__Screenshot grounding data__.
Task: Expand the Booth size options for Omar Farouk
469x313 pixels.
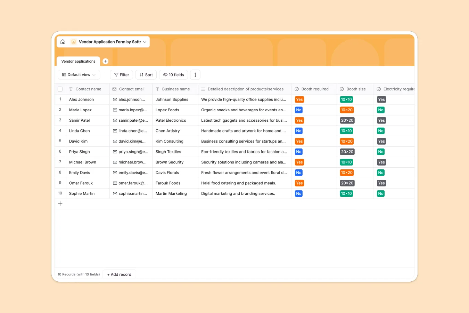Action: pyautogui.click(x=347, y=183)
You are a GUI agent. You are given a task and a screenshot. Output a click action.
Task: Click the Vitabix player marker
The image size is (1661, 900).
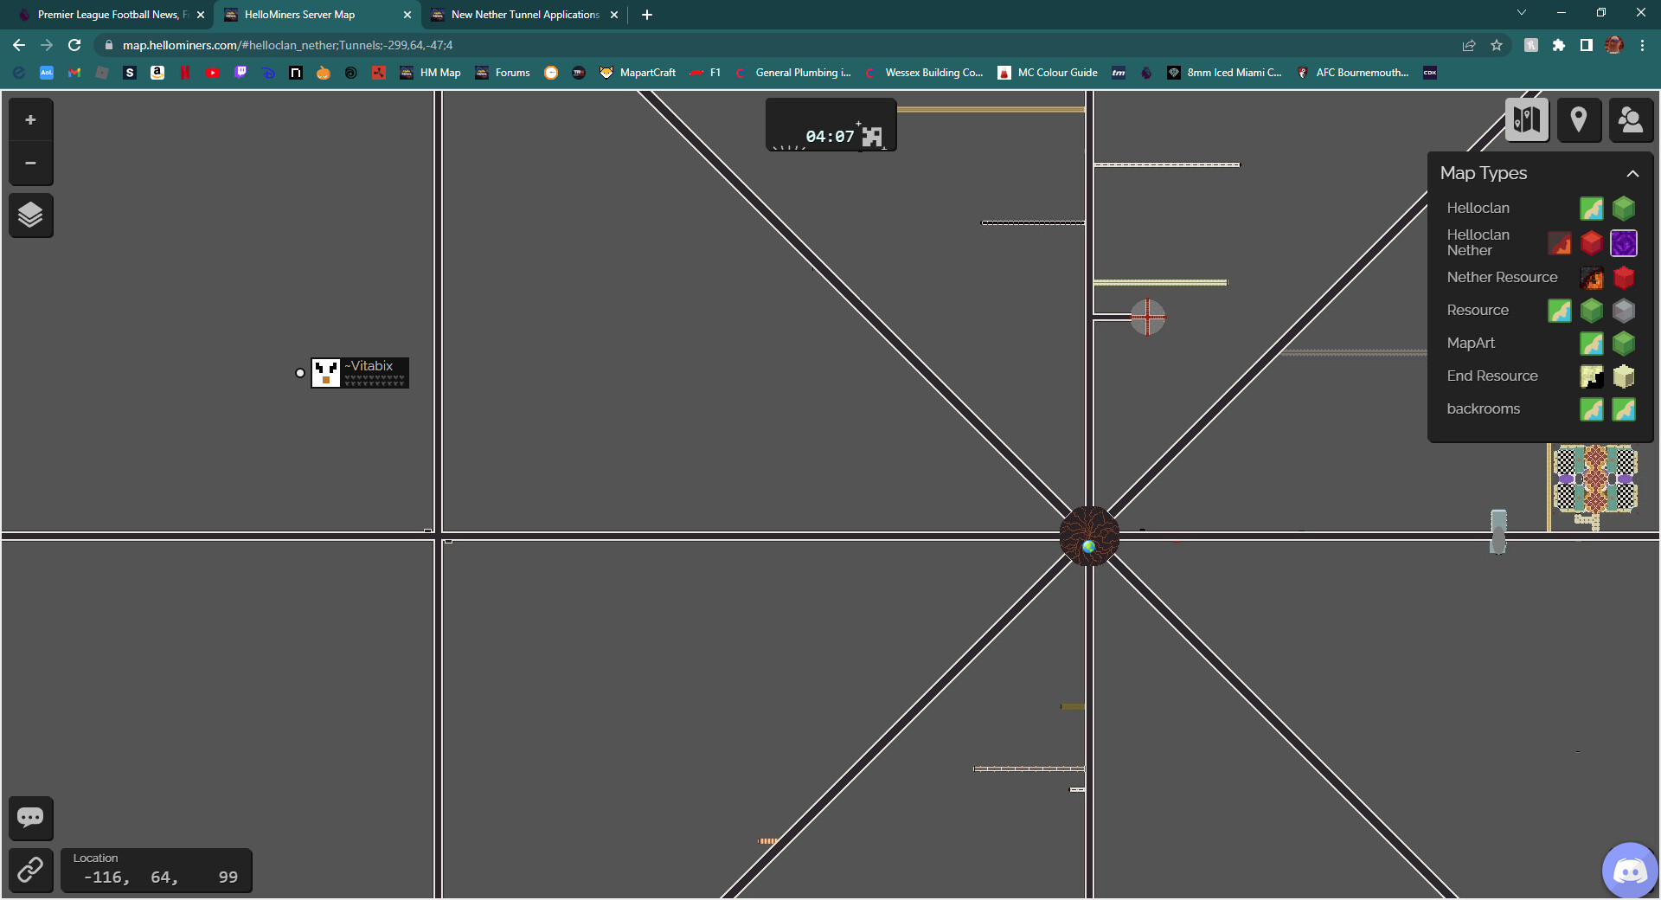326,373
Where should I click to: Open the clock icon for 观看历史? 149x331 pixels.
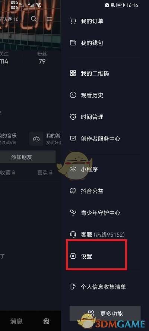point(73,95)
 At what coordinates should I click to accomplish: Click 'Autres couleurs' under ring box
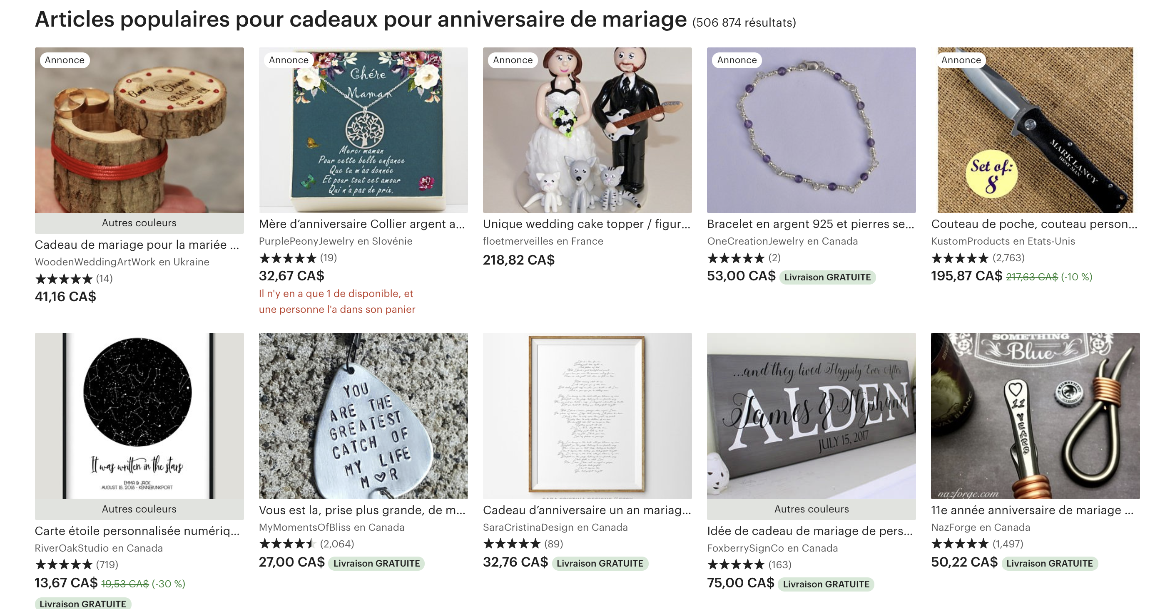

__WORK TO BE COMPLETED__. Give back exactly the lines from the one that contains "Task: Click the Vitabix player marker" to the final line of the data above, both included, with all pictures removed.

__RESULT OF THE EXERCISE__.
Task: Click the Vitabix player marker
The image size is (1661, 900).
326,373
Where should I click to: Open the clock icon for 观看历史? 149x331 pixels.
point(73,95)
 At what coordinates should I click to accomplish: Click 'Autres couleurs' under ring box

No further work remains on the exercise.